#### Task prompt
Reproduce the records verbatim, from the line containing "Image resolution: width=1440" through the line containing "pos(27,409)", with both of those lines included.

#### Data rows

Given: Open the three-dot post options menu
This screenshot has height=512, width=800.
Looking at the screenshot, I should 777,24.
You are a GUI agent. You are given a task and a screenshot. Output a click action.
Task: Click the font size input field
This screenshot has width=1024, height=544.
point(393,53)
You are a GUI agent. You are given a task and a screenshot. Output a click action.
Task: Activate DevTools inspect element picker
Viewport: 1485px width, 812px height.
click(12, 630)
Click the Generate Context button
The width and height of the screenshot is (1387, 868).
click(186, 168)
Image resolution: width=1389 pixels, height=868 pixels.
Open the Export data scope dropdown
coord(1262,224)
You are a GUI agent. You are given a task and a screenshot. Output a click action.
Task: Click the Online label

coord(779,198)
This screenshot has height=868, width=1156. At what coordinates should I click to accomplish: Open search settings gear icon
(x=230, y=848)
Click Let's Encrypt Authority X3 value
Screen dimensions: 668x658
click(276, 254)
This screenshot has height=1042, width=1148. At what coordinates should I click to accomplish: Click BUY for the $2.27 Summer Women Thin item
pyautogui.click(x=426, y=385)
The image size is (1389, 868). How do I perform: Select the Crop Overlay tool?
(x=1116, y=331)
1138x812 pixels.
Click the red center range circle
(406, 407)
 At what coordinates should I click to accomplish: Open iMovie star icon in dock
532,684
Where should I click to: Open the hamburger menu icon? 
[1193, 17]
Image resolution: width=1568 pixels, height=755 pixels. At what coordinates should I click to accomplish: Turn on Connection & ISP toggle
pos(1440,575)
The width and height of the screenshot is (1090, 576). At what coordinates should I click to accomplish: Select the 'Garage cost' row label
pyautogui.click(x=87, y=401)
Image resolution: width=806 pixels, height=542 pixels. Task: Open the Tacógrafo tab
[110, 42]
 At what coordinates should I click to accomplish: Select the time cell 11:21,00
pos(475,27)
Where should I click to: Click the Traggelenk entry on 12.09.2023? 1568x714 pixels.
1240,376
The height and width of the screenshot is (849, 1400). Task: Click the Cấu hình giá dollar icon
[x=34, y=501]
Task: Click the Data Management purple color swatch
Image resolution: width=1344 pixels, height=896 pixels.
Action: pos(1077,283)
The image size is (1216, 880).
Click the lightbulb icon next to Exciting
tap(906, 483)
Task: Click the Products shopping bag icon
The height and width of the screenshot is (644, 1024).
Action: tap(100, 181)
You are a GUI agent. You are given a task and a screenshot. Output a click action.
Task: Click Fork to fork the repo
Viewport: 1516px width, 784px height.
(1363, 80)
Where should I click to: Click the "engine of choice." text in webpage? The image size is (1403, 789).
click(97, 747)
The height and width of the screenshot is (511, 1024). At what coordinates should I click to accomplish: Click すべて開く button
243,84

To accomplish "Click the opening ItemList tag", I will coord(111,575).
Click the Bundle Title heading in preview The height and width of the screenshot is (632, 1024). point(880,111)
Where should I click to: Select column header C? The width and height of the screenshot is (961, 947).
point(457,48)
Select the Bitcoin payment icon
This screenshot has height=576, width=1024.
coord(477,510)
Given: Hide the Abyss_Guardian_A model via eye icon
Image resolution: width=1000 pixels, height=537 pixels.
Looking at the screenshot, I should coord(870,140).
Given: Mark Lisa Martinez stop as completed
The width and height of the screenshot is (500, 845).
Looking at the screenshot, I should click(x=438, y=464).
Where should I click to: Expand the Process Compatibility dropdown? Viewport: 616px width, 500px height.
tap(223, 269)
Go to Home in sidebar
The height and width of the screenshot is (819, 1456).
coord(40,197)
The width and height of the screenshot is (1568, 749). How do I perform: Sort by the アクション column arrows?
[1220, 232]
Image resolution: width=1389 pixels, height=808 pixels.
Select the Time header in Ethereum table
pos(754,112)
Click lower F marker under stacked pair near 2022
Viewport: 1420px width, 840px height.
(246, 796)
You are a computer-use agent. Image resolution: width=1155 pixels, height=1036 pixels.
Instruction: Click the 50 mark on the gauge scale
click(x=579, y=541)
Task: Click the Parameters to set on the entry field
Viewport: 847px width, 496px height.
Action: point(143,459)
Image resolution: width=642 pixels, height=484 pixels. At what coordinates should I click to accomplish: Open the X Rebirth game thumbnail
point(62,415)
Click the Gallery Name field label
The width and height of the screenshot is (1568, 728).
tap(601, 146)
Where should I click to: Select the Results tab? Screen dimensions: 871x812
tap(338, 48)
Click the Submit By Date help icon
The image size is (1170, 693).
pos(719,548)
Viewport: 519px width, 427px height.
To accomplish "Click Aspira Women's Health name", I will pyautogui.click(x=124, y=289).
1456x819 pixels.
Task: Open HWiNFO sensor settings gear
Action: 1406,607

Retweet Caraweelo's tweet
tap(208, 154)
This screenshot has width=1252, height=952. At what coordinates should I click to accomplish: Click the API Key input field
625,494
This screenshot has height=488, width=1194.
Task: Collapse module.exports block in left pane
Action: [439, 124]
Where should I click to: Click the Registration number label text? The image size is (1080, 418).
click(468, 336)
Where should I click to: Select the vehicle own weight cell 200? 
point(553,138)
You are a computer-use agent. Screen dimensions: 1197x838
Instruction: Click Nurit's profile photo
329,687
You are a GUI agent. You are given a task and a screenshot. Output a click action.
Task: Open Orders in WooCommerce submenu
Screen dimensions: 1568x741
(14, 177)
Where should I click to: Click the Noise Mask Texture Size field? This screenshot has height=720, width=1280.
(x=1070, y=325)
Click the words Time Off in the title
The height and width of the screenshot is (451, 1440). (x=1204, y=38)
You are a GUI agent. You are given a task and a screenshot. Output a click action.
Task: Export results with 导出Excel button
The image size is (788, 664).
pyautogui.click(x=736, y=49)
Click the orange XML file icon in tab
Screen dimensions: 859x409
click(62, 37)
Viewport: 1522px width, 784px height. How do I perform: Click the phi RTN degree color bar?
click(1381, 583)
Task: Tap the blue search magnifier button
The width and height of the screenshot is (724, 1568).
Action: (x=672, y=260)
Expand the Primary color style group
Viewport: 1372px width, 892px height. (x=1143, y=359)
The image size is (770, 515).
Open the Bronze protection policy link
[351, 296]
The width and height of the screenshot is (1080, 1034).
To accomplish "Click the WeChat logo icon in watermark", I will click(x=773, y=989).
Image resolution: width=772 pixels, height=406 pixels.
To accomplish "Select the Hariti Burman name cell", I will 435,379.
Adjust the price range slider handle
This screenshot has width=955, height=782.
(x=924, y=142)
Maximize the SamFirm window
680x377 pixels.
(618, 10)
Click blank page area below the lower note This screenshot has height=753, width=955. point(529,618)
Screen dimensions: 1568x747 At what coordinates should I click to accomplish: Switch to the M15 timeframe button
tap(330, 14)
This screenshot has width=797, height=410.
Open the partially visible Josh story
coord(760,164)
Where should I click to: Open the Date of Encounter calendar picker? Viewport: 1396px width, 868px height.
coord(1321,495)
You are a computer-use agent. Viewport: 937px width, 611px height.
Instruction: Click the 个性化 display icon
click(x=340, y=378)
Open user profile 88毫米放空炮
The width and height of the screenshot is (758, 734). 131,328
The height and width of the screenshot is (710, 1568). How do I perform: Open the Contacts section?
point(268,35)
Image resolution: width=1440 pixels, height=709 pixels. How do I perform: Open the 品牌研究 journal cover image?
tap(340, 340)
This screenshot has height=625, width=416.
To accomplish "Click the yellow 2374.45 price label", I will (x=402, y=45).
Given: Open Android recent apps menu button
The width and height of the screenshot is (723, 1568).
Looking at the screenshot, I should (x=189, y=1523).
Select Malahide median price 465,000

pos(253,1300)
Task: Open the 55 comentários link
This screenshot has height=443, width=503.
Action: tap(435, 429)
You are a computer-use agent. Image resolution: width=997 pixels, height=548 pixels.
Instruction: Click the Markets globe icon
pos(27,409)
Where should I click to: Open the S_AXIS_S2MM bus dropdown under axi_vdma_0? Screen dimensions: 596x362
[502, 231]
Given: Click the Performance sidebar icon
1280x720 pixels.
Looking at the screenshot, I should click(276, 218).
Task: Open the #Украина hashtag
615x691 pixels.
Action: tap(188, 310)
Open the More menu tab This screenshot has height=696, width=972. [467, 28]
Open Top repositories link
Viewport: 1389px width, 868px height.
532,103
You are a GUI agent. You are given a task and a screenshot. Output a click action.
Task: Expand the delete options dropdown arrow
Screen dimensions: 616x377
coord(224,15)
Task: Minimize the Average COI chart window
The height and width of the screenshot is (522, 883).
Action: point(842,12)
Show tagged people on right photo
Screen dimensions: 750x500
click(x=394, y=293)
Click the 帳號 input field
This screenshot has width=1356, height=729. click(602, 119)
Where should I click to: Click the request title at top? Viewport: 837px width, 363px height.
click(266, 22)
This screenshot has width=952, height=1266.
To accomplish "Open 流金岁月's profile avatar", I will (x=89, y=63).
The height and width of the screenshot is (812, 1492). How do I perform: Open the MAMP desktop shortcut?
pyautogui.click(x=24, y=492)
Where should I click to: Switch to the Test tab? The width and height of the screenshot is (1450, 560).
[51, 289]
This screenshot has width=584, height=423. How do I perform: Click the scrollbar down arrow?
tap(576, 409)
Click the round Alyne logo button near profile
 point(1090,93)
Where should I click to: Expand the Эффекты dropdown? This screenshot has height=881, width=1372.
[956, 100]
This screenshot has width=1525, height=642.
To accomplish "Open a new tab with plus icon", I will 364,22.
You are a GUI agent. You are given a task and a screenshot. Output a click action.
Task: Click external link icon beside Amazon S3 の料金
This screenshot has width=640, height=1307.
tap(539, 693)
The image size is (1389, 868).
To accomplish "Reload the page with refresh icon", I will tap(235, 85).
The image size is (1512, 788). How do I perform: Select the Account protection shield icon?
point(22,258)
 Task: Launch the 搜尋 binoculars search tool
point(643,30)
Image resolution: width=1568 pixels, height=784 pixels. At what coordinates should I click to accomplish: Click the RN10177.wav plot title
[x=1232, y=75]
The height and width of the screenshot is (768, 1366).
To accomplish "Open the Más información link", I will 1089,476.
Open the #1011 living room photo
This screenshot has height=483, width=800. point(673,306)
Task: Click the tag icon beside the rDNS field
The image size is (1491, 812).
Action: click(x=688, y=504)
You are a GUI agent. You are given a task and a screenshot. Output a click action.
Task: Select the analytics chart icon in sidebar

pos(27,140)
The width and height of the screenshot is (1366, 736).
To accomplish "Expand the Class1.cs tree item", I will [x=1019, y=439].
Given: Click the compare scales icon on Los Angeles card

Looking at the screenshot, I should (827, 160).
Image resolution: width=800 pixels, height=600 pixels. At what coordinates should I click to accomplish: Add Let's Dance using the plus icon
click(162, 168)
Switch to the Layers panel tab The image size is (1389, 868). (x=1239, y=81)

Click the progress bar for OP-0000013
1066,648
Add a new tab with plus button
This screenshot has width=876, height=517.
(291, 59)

#### Completed exercise
Image resolution: width=1440 pixels, height=709 pixels. How do I perform: Open the 品牌研究 journal cover image?
tap(340, 340)
This screenshot has height=625, width=416.
To accomplish "Click the yellow 2374.45 price label", I will (x=402, y=45).
Given: Open Android recent apps menu button
The width and height of the screenshot is (723, 1568).
Looking at the screenshot, I should (x=189, y=1523).
Select Malahide median price 465,000

pos(253,1300)
Task: Open the 55 comentários link
This screenshot has height=443, width=503.
Action: tap(435, 429)
You are a computer-use agent. Image resolution: width=997 pixels, height=548 pixels.
Instruction: Click the Markets globe icon
pos(27,409)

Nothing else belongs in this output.